Pro City: Ein verkaufsoffener Sonntag im Advent sollte drin sein

Mehr als nur Shoppen: Besondere Aktionen, wie hier beim Gänselieselfest 2016 in Göttingen, locken tausende Menschen in die Innenstadt. Mehr offene Sonntage soll es aber laut Pro City nicht geben – wünschenswert wäre einer im Advent. Foto: nh

Göttingen. Vier verkaufsoffene Sonntage pro Jahr sind in Niedersachsen zulässig. Die Landesregierung möchte einen weiteren Shopping-Sonntag für einzelne Läden und je Stadtbezirk möglich machen. Der Handelsverband Deutschland forderte kürzlich sogar bis zu zehn offene Sonntage pro Jahr. Der Göttinger Stadtmanagerin von Pro City, Frederike Breyer, ist das allerdings zu viel.

Sie findet die Regelung mit vier Sonntagen, an denen die Geschäfte öffnen dürfen für Göttingen in Ordnung. „Das ist ausreichend. Mehr sollten es nicht sein“, sagt Breyer und spricht damit für ihre Organisation der Händler in Göttingen. Die Regelung sei auch mit den Kirchen abgestimmt worden, die bekanntlich für die Arbeitnehmer den freien Sonntag – mit genannten Ausnahmen – propagieren.

Ein verkaufsoffener Sonntag sollte nach Beurteilung Breyers immer „an besondere Aktionen geknüpft und mit einem Programm verbunden sein“. Das heißt, so wie es Pro City hält: Aktionstage wie „Göttingen zieht an“ und das „Gänselieselfest“ bringen immer auch ein Kulturangebot mit sich, beleben die Innenstadt und schaffen ein besonderes Ambiente – und sind nicht nur ein zusätzlicher Einkaufstag.

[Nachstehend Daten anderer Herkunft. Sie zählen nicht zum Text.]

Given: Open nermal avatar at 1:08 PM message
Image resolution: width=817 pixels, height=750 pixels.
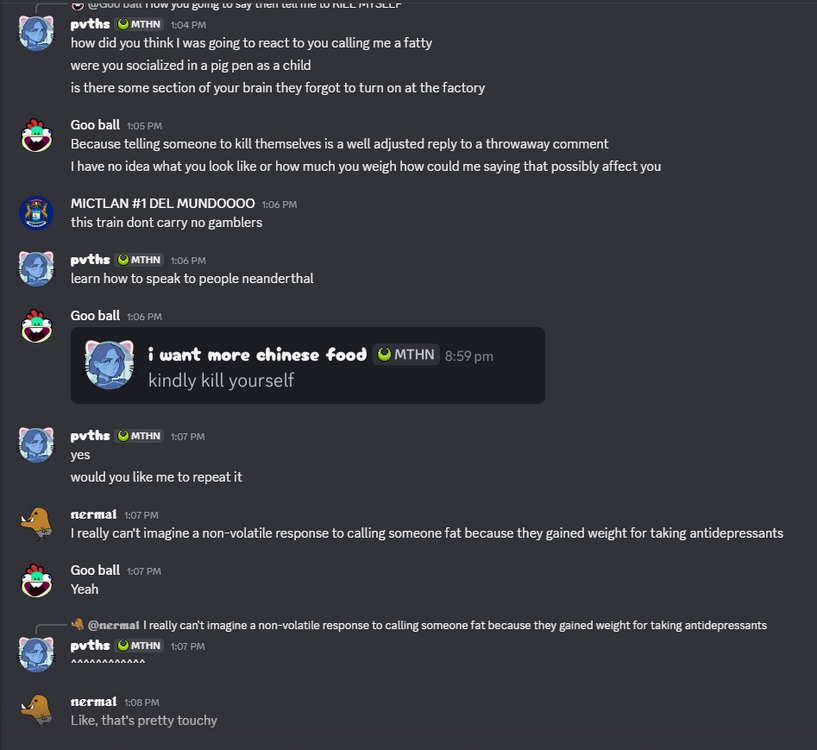Looking at the screenshot, I should pos(36,710).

Einen Wunsch hat Breyer aber doch: „Ein Sonntag im Dezember sollte möglich sein.“ Hintergrund der Forderung: In Niedersachsen sind die Sonntage im Advent, also vor Weihnachten, ausgenommen, das heißt, dann dürfen die Geschäfte nicht öffnen.

Der Handelsverband Deutschland hatte kürzlich eine bundesweit gültige, einheitliche Regelung für verkaufsoffene Sonntage gefordert: An zehn Sonntagen sollen von 13 bis 18 Uhr die Geschäfte öffnen, geht es nach dem Verband.

Der Bund reguliere hier über Gebühren die Wirtschaft und schaffe Standortnachteile, begründete Verbandspräsident Josef Sanktjohanser. Die Sonntage mit Geschäftsöffnungen würden die Innenstädte beleben, die Umsätze steigern und die Arbeitsverhältnisse durch die Zahlung von Zuschlägen attraktiver für die Arbeitnehmer machen.

Bislang regelt jedes der 16 Bundesländer selbst die Zahl der verkaufsoffenen Sonntage. In vielen Ländern sind wie in Niedersachsen vier erlaubt, in anderen aber auch mehr, so in Brandenburg und Berlin.

Das muss aber nicht automatisch die Zustimmung der Bürger finden, wie das Beispiel Münster zeigt. Dort gab es kürzlich einen Volksentscheid. Mit dem Ergebnis: Die Münsteraner lehnten eine vom Stadtrat beschlossene Ausweitung der verkaufsoffenen Sonntage ab, wie auch Frederike Breyer berichtet.

Sozialministerin Cornelia Rundt (SPD) sagt, die Landesregierung wolle einen ausgewogenen Ausgleich zwischen dem Schutz der Sonn- und Feiertagsruhe für Beschäftigten und den Interessen des Einzelhandels sicherstellen. Alle Beteiligten könnten sich mit Stellungnahmen in die Gesetzesnovellierung einbringen.